Quittant le bruissement sonore et parfumé de Paris et les voix de la Lagune, l’exposition se prolonge avec Arrangement.

Globes terrestres de l’artiste corse Ange Leccia. Il faut alors lever les yeux vers le ciel pour embrasser un horizon plus large. Des globes qui s’ils appartiennent à une tradition ancienne liée à l’histoire de la géographie, produisent ici une chaleur visuelle et poétique propre au monde contemporain grâce à l’usage du ready-made et de la lumière électrique. La figure archétypale du globe terrestre est, ici, démultipliée pour nous abriter sous un plafond de mondes sans frontières, vers un voyage infini.

Les Arrangements ont toujours été des objets liés au déplacement et à la confrontation. Ils reposent sur l’analogie entre cette notion de vitesse, le caractère éphémère du monde contemporain, la fragilité d’un temps qui s’accélère de plus en plus.

À l’heure de la mondialisation, la répétition de la mappemonde lumineuse qui démultiplie l’image de la Terre, met en perspective la fragilité des écosystèmes dont l’artiste nous invite poétiquement à prendre conscience.

Portrait d'Ange Leccia
Ange Leccia

Biographie

Né en 1952 à Minerviu en Corse. Vit et travaille à Paris et en Corse.

Ange Leccia mène une réflexion sur l’objet et sur l’image en mouvement, à travers une double activité de plasticien et de cinéaste.

Mêlant fréquemment des références cinématographiques dans ses oeuvres, il emprunte son vocabulaire à l’histoire du cinéma : la lumière, le temps, l’espace sont les matières premières de ses vidéos.

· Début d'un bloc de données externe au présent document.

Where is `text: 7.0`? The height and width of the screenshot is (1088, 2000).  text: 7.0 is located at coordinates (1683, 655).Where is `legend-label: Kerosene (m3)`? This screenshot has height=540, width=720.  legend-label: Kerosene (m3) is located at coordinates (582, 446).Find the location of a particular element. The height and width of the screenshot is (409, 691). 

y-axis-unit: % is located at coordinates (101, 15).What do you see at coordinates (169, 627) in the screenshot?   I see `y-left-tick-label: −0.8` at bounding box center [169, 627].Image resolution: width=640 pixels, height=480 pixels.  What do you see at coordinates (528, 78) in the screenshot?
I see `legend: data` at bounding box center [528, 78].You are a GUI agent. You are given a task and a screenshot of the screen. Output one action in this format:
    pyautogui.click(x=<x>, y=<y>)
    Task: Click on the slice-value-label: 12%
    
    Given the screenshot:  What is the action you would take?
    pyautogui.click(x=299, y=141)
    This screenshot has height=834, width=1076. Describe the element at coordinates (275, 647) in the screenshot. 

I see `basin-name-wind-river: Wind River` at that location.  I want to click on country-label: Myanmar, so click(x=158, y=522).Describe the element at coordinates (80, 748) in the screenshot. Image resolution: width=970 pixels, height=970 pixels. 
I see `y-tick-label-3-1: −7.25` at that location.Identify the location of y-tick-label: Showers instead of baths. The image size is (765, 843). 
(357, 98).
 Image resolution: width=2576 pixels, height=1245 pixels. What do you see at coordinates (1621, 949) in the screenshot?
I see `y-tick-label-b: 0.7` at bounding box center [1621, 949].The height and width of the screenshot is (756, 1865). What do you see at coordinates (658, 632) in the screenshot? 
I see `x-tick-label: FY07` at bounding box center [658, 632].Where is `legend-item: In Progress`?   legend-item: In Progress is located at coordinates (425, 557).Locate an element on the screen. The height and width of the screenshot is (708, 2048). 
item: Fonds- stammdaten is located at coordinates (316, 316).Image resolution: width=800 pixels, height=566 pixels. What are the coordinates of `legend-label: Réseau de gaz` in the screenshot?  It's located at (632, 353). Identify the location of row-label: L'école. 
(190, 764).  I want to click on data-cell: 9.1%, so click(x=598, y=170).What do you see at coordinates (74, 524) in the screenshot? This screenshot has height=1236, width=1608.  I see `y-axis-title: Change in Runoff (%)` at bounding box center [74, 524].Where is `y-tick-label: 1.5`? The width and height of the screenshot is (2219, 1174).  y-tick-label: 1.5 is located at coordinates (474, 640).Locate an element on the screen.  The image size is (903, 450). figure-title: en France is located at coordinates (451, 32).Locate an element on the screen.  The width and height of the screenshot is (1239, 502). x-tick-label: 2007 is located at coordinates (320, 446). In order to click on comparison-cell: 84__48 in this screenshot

Dans les années 1980, la série Arrangements, face-à-face d’objets industriels dans la lignée des ready-made de Marcel Duchamp, lui a permis d’acquérir une reconnaissance internationale.

Dans les années 1990, il réalise des oeuvres vidéo basées sur la répétition de phénomènes naturels. Favorisant un ralentissement de notre perception, ses images poétiques mettent en évidence les points de rencontre entre les choses et les éléments.

Pour évoquer ses dispositifs filmiques, il ne parle pas d’images, mais de « stations » : temps d’arrêt, alerte visuelle, moment d’observation, lieu et moment de réception et de diffusion. Il se définit comme un « manipulateur d’évidences », refusant dans son travail l’idée de fabrication. La répétition d’objets ou d’images en boucle permet au spectateur de saisir l’oeuvre dans l’instant ou de l’appréhender dans le temps, comme la contemplation d’une image-mouvement.